Stochastic Neighbor Embedding#

Up to now we only considered deterministic dimensionality reduction methods. Stochastic neighbor embedding (SNE) does not use neighborhood relations and distances directly. Instead it estimates the probability that two samples are neighbors in high dimensions from pairwise distances. Then it tries to find points in low dimensions which yield identical neighborhood probabilities.

SNE appeared in 2002 and several variants have been developed since then. The most prominent one is known as t-SNE and originated in 2008. Like MDS, SNE does not require direct knowledge of the underlying data set \(x_1,\ldots,x_n\), but only uses pairwise distances.

Related projects:

Basic idea#

Probabilities in High Dimensions#

Given pairwise distances \(D_{l,\lambda}\) (\(l,\lambda=1,\ldots,n\)) in high dimensions we may fix a sample \(x_l\) and assign to all other samples probabilities \(\tilde{p}_{l,\lambda}\) reflecting the neighborhood relations to \(x_\lambda\). The closer \(x_\lambda\) to \(x_l\) the higher \(\tilde{p}_{l,\lambda}\). We may use Gaussian probabilities:

\[\begin{equation*} \tilde{p}_{l,\lambda}:=\frac{\mathrm{e}^\frac{-(x_l-x_\lambda)^2}{2\,\sigma_l^2}}{\sum\limits_{\substack{i=1\\i\neq l}}^n\mathrm{e}^\frac{-(x_l-x_i)^2}{2\,\sigma_l^2}},\quad\lambda\neq l\qquad\text{and}\qquad\tilde{p}_{l,l}:=0. \end{equation*}\]

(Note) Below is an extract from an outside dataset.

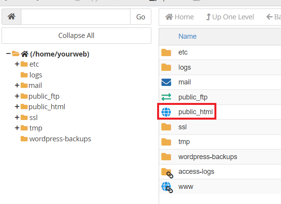Go to Home in the toolbar

pos(180,17)
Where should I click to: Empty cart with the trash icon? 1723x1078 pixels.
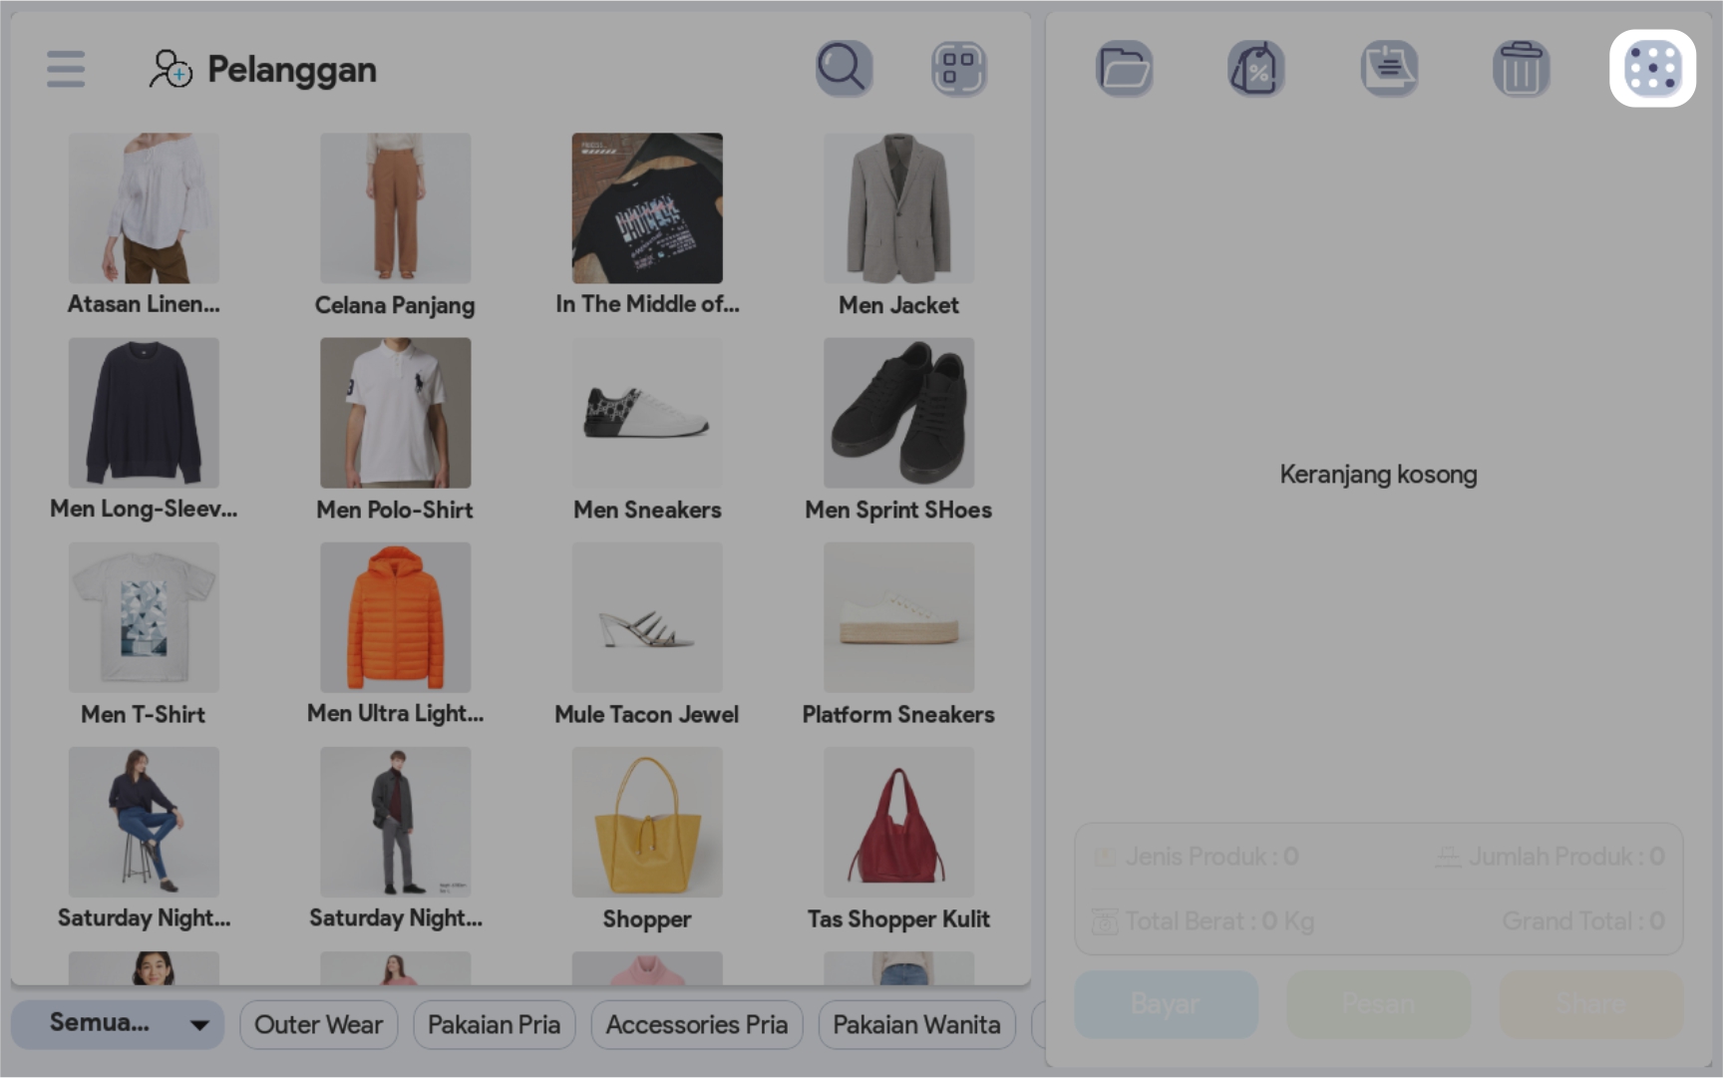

The parameter \(\sigma_l\) is chosen numerically (by bisection, for instance) to fix the entropy of the neighborhood distribution of \(x_l\) at some prescribed value, which is independent of \(l\). The entropy here is

\[\begin{equation*} -\sum_{\lambda=1}^n \tilde{p}_{l,\lambda}\,\log\tilde{p}_{l,\lambda}. \end{equation*}\]

If \(\sigma_l\) is too small there will be only few neighbors of \(x_l\) with high probabilities. Then entropy is very low. If \(\sigma_l\) is too large many neighbors of \(x_l\) will have similar probabilities. Then entropy is high. Adjusting \(\sigma_l\) to get some prescibed medium entropy ensures that the probability distribution for the neighbors takes the data set’s local density into account.

In general \(\tilde{p}_{l,\lambda}\neq\tilde{p}_{\lambda,l}\). To enforce symmetry (which simplifies some computations) we set

\[\begin{equation*} p_{l,\lambda}:=\frac{\tilde{p}_{l,\lambda}+\tilde{p}_{\lambda,l}}{2\,n}. \end{equation*}\]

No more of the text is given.